▶ _ASSIGNMENT_
Transcribe all of the listing exactly.

▶ _RECORDS SUPPLIED_
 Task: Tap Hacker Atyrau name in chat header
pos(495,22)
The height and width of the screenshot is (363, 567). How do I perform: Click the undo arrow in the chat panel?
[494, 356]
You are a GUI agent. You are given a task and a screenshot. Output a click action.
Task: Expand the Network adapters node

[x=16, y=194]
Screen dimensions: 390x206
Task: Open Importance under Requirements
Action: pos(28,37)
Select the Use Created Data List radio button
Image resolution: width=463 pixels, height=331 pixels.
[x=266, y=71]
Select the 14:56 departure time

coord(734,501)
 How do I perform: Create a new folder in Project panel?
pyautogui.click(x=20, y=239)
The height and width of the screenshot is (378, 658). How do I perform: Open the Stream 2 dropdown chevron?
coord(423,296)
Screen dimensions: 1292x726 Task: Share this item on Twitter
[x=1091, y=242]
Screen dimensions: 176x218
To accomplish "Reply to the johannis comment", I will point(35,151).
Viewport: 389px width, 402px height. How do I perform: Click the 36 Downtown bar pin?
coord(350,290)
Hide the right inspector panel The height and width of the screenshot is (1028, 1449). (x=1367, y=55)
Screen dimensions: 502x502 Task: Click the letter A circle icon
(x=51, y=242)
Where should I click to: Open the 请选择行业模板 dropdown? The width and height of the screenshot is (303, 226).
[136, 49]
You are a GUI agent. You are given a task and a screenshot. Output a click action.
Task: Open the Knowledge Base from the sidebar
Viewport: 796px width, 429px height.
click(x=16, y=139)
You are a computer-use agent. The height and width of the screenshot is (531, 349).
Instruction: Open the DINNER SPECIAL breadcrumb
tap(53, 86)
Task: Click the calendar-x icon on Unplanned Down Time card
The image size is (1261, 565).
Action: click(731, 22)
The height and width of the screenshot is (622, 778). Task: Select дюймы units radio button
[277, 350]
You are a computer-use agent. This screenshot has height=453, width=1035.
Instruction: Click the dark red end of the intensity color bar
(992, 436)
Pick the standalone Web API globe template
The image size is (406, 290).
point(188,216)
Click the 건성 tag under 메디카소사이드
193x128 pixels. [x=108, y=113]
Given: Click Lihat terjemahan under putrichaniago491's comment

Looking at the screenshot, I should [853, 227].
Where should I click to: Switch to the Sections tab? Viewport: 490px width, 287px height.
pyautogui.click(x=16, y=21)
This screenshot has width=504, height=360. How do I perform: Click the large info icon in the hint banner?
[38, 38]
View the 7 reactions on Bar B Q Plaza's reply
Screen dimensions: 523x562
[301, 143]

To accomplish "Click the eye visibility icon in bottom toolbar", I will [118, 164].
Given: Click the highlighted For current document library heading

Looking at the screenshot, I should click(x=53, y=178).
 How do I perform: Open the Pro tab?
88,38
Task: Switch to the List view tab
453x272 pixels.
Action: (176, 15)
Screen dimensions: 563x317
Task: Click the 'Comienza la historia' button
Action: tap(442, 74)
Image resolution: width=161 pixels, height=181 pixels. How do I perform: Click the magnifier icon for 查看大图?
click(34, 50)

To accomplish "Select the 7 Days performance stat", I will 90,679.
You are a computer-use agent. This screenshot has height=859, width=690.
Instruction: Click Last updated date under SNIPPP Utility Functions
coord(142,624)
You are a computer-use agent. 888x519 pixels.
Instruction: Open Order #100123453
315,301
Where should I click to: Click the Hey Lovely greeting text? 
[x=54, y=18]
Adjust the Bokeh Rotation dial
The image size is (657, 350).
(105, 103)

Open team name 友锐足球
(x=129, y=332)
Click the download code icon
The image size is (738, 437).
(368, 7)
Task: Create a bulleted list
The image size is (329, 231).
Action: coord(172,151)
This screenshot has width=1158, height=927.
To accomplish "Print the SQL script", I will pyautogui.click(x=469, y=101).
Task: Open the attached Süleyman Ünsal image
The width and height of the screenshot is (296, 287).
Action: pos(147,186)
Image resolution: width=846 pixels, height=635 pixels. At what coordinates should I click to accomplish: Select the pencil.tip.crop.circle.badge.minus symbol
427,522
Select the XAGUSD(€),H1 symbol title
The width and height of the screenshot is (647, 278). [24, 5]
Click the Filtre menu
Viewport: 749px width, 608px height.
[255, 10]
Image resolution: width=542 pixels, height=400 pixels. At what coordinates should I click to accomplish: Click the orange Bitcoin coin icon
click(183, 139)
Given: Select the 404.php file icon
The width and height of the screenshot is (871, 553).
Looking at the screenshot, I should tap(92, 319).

▶ _WRITTEN ANSWER_
 Task: Tap Hacker Atyrau name in chat header
pos(495,22)
The height and width of the screenshot is (363, 567). How do I perform: Click the undo arrow in the chat panel?
[494, 356]
You are a GUI agent. You are given a task and a screenshot. Output a click action.
Task: Expand the Network adapters node

[x=16, y=194]
Screen dimensions: 390x206
Task: Open Importance under Requirements
Action: pos(28,37)
Select the Use Created Data List radio button
Image resolution: width=463 pixels, height=331 pixels.
[x=266, y=71]
Select the 14:56 departure time

coord(734,501)
 How do I perform: Create a new folder in Project panel?
pyautogui.click(x=20, y=239)
The height and width of the screenshot is (378, 658). How do I perform: Open the Stream 2 dropdown chevron?
coord(423,296)
Screen dimensions: 1292x726 Task: Share this item on Twitter
[x=1091, y=242]
Screen dimensions: 176x218
To accomplish "Reply to the johannis comment", I will point(35,151).
Viewport: 389px width, 402px height. How do I perform: Click the 36 Downtown bar pin?
coord(350,290)
Hide the right inspector panel The height and width of the screenshot is (1028, 1449). (x=1367, y=55)
Screen dimensions: 502x502 Task: Click the letter A circle icon
(x=51, y=242)
Where should I click to: Open the 请选择行业模板 dropdown? The width and height of the screenshot is (303, 226).
[136, 49]
You are a GUI agent. You are given a task and a screenshot. Output a click action.
Task: Open the Knowledge Base from the sidebar
Viewport: 796px width, 429px height.
click(x=16, y=139)
You are a computer-use agent. The height and width of the screenshot is (531, 349).
Instruction: Open the DINNER SPECIAL breadcrumb
tap(53, 86)
Task: Click the calendar-x icon on Unplanned Down Time card
The image size is (1261, 565).
Action: click(731, 22)
The height and width of the screenshot is (622, 778). Task: Select дюймы units radio button
[277, 350]
You are a computer-use agent. This screenshot has height=453, width=1035.
Instruction: Click the dark red end of the intensity color bar
(992, 436)
Pick the standalone Web API globe template
The image size is (406, 290).
point(188,216)
Click the 건성 tag under 메디카소사이드
193x128 pixels. [x=108, y=113]
Given: Click Lihat terjemahan under putrichaniago491's comment

Looking at the screenshot, I should [853, 227].
Where should I click to: Switch to the Sections tab? Viewport: 490px width, 287px height.
pyautogui.click(x=16, y=21)
This screenshot has width=504, height=360. How do I perform: Click the large info icon in the hint banner?
[38, 38]
View the 7 reactions on Bar B Q Plaza's reply
Screen dimensions: 523x562
[301, 143]

To accomplish "Click the eye visibility icon in bottom toolbar", I will [118, 164].
Given: Click the highlighted For current document library heading

Looking at the screenshot, I should click(x=53, y=178).
 How do I perform: Open the Pro tab?
88,38
Task: Switch to the List view tab
453x272 pixels.
Action: (176, 15)
Screen dimensions: 563x317
Task: Click the 'Comienza la historia' button
Action: tap(442, 74)
Image resolution: width=161 pixels, height=181 pixels. How do I perform: Click the magnifier icon for 查看大图?
click(34, 50)

To accomplish "Select the 7 Days performance stat", I will 90,679.
You are a computer-use agent. This screenshot has height=859, width=690.
Instruction: Click Last updated date under SNIPPP Utility Functions
coord(142,624)
You are a computer-use agent. 888x519 pixels.
Instruction: Open Order #100123453
315,301
Where should I click to: Click the Hey Lovely greeting text? 
[x=54, y=18]
Adjust the Bokeh Rotation dial
The image size is (657, 350).
(105, 103)

Open team name 友锐足球
(x=129, y=332)
Click the download code icon
The image size is (738, 437).
(368, 7)
Task: Create a bulleted list
The image size is (329, 231).
Action: coord(172,151)
This screenshot has width=1158, height=927.
To accomplish "Print the SQL script", I will pyautogui.click(x=469, y=101).
Task: Open the attached Süleyman Ünsal image
The width and height of the screenshot is (296, 287).
Action: pos(147,186)
Image resolution: width=846 pixels, height=635 pixels. At what coordinates should I click to accomplish: Select the pencil.tip.crop.circle.badge.minus symbol
427,522
Select the XAGUSD(€),H1 symbol title
The width and height of the screenshot is (647, 278). [24, 5]
Click the Filtre menu
Viewport: 749px width, 608px height.
[255, 10]
Image resolution: width=542 pixels, height=400 pixels. At what coordinates should I click to accomplish: Click the orange Bitcoin coin icon
click(183, 139)
Given: Select the 404.php file icon
The width and height of the screenshot is (871, 553).
Looking at the screenshot, I should tap(92, 319).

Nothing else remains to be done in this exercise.